# Abstractive summarization with T5 Transformer model

## Introduction

### Automatic Summarization

__Automatic summarization__ is one of the central problems in Natural Language Processing (NLP). Summarization consists on creating a shorter version of a document or an article that captures all the important information. It poses several challenges relating to language understanding (e.g. identifying important content) and generation (e.g. aggregating and rewording the identified content into a summary).
Along with translation, it is another example of a task that can be formulated as a sequence-to-sequence task. 

Summarization can be: 

- _Extractive_: extract the most relevant information from a document.
- _Abstractive_: generate new text that captures the most relevant information.

In this project we will approach the problem of single-document abstractive summarization. Following prior work, we aim to tackle this problem using a sequence-to-sequence model. 

### The T5 model

[Text-to-Text Transfer Transformer (T5)](https://arxiv.org/abs/1910.10683) is a [Transformer-based](https://arxiv.org/abs/1706.03762) model built on the encoder-decoder architecture, pretrained on a multi-task mixture of unsupervised and supervised tasks where each task is converted into a text-to-text format. T5 shows impressive results in a variety of sequence-to-sequence tasks like summarization, translation, etc.

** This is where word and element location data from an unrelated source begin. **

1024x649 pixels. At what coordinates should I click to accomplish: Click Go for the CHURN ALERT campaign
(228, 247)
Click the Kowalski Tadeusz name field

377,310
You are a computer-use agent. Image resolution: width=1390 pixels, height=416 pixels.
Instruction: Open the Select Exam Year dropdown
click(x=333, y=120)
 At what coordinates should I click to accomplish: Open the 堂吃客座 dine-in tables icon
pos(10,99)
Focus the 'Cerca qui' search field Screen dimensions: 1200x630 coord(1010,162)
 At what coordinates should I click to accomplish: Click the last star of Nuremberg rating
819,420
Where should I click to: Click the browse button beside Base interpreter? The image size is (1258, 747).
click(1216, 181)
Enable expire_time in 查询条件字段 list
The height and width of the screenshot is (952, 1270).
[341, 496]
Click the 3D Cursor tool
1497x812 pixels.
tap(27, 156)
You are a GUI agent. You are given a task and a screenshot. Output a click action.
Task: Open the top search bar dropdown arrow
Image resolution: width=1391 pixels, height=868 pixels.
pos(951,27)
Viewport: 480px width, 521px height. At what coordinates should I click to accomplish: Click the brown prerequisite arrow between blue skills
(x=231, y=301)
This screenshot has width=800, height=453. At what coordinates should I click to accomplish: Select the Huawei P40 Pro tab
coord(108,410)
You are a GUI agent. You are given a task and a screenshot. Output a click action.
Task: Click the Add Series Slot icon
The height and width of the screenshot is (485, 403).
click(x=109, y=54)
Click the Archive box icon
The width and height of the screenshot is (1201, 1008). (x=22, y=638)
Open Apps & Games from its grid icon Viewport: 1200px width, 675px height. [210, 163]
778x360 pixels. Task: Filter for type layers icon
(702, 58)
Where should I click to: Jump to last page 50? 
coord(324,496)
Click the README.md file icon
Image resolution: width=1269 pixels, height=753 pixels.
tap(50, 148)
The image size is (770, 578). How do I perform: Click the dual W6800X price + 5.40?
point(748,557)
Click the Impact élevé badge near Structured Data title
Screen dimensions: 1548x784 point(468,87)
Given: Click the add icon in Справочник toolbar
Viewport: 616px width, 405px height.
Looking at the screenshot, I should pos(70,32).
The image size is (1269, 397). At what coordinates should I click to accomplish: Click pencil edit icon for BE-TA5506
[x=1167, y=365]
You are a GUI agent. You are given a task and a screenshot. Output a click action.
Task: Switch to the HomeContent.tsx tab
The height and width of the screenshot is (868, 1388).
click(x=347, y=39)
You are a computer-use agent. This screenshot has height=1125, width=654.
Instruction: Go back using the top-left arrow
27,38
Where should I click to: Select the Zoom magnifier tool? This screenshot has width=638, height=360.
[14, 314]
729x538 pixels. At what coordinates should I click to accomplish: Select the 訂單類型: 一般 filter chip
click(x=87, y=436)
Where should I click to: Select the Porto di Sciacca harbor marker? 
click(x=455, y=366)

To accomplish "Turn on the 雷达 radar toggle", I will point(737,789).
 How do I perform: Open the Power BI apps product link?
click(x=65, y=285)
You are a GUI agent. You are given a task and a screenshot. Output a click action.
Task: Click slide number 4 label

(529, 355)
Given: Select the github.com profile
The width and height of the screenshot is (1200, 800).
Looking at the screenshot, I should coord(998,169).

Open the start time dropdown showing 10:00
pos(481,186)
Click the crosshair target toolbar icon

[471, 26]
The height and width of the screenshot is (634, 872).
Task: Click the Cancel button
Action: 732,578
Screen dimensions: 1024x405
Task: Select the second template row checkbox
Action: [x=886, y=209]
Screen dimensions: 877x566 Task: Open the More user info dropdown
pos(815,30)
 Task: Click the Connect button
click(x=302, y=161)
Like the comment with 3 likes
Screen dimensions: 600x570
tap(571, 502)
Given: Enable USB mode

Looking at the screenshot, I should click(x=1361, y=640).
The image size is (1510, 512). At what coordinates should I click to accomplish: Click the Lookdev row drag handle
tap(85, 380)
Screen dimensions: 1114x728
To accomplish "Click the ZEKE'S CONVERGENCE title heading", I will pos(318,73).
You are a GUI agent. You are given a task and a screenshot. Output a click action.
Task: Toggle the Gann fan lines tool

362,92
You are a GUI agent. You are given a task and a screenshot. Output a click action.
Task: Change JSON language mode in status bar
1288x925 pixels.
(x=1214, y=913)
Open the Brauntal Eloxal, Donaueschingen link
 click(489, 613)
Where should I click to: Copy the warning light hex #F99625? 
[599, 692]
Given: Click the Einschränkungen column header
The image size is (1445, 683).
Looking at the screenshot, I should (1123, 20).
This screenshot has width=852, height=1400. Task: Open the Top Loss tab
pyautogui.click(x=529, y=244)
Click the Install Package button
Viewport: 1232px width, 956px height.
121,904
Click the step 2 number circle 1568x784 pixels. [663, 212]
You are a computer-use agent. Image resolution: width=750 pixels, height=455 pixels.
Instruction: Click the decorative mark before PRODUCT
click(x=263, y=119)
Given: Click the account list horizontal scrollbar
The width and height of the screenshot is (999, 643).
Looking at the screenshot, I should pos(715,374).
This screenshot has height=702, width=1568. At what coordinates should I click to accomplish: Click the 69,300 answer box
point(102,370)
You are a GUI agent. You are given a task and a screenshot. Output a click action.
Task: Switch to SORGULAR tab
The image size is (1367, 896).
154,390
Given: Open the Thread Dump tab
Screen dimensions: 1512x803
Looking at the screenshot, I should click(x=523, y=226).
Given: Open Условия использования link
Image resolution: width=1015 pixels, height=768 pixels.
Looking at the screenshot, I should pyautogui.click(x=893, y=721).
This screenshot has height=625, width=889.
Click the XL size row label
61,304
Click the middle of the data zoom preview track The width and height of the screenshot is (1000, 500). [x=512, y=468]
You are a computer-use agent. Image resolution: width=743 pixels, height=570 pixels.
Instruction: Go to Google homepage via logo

The T5 model was presented in [Exploring the Limits of Transfer Learning with a Unified Text-to-Text Transformer](https://arxiv.org/pdf/1910.10683) by Colin Raffel, Noam Shazeer, Adam Roberts, Katherine Lee, Sharan Narang, Michael Matena, Yanqi Zhou, Wei Li, Peter J. Liu.

Some notes on the model:

1. T5 is an encoder-decoder model pre-trained on a multi-task mixture of unsupervised and supervised tasks and for which each task is converted into a text-to-text format. T5 works well on a variety of tasks out-of-the-box by prepending a different prefix to the input corresponding to each task, e.g., for translation: translate English to German: …, for summarization: summarize: ….

1. The pretraining includes both supervised and self-supervised training. Supervised training is conducted on downstream tasks provided by the GLUE and SuperGLUE benchmarks (converting them into text-to-text tasks as explained above).

1. Self-supervised training uses corrupted tokens, by randomly removing 15% of the tokens and replacing them with individual sentinel tokens (if several consecutive tokens are marked for removal, the whole group is replaced with a single sentinel token). The input of the encoder is the corrupted sentence, the input of the decoder is the original sentence and the target is then the dropped out tokens delimited by their sentinel tokens.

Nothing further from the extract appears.